-------- RECORDS TO USE
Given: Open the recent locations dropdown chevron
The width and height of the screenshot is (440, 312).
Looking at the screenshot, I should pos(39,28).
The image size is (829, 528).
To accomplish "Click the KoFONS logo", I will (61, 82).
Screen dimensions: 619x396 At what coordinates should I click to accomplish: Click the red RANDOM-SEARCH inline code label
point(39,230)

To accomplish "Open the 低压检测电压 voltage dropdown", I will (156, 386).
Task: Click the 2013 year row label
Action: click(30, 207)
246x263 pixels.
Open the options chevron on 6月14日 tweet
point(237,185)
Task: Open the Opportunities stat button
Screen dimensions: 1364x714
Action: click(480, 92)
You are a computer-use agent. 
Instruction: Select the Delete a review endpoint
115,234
----------------
## WHAT THE TASK ASKS
The listing above must be transcribed exactly, line by line.

## EXPECTED OUTPUT
Given: Open the recent locations dropdown chevron
The width and height of the screenshot is (440, 312).
Looking at the screenshot, I should pos(39,28).
The image size is (829, 528).
To accomplish "Click the KoFONS logo", I will (61, 82).
Screen dimensions: 619x396 At what coordinates should I click to accomplish: Click the red RANDOM-SEARCH inline code label
point(39,230)

To accomplish "Open the 低压检测电压 voltage dropdown", I will (156, 386).
Task: Click the 2013 year row label
Action: click(30, 207)
246x263 pixels.
Open the options chevron on 6月14日 tweet
point(237,185)
Task: Open the Opportunities stat button
Screen dimensions: 1364x714
Action: click(480, 92)
You are a computer-use agent. 
Instruction: Select the Delete a review endpoint
115,234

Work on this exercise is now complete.